### Your goal
In the entries below, the word "will" appears on some lines. Copy each of those lines.

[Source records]

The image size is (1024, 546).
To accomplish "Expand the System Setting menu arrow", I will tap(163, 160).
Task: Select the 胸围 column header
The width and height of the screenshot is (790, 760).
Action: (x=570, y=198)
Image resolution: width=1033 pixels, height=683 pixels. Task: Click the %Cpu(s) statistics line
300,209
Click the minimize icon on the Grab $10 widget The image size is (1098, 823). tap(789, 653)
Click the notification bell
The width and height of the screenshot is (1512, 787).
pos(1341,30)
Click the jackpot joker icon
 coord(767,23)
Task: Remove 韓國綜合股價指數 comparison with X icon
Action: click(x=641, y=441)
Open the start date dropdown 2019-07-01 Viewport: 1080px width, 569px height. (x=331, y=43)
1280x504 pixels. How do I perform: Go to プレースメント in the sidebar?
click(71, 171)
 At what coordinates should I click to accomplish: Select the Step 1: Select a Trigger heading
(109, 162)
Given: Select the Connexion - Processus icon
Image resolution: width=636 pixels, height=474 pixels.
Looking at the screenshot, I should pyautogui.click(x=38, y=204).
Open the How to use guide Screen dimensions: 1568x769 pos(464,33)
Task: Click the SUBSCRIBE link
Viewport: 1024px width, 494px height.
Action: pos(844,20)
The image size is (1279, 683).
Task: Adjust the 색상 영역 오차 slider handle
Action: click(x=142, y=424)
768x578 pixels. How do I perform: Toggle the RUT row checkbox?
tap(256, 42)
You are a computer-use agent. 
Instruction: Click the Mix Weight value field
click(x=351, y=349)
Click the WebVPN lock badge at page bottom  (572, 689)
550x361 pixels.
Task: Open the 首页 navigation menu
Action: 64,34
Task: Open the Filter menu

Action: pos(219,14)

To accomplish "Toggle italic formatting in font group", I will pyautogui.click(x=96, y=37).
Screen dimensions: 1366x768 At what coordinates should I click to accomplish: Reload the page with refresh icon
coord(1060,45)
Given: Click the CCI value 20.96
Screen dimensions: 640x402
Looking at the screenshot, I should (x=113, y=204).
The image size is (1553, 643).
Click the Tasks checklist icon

### Output
To accomplish "Expand the System Setting menu arrow", I will tap(163, 160).
To accomplish "Toggle italic formatting in font group", I will pyautogui.click(x=96, y=37).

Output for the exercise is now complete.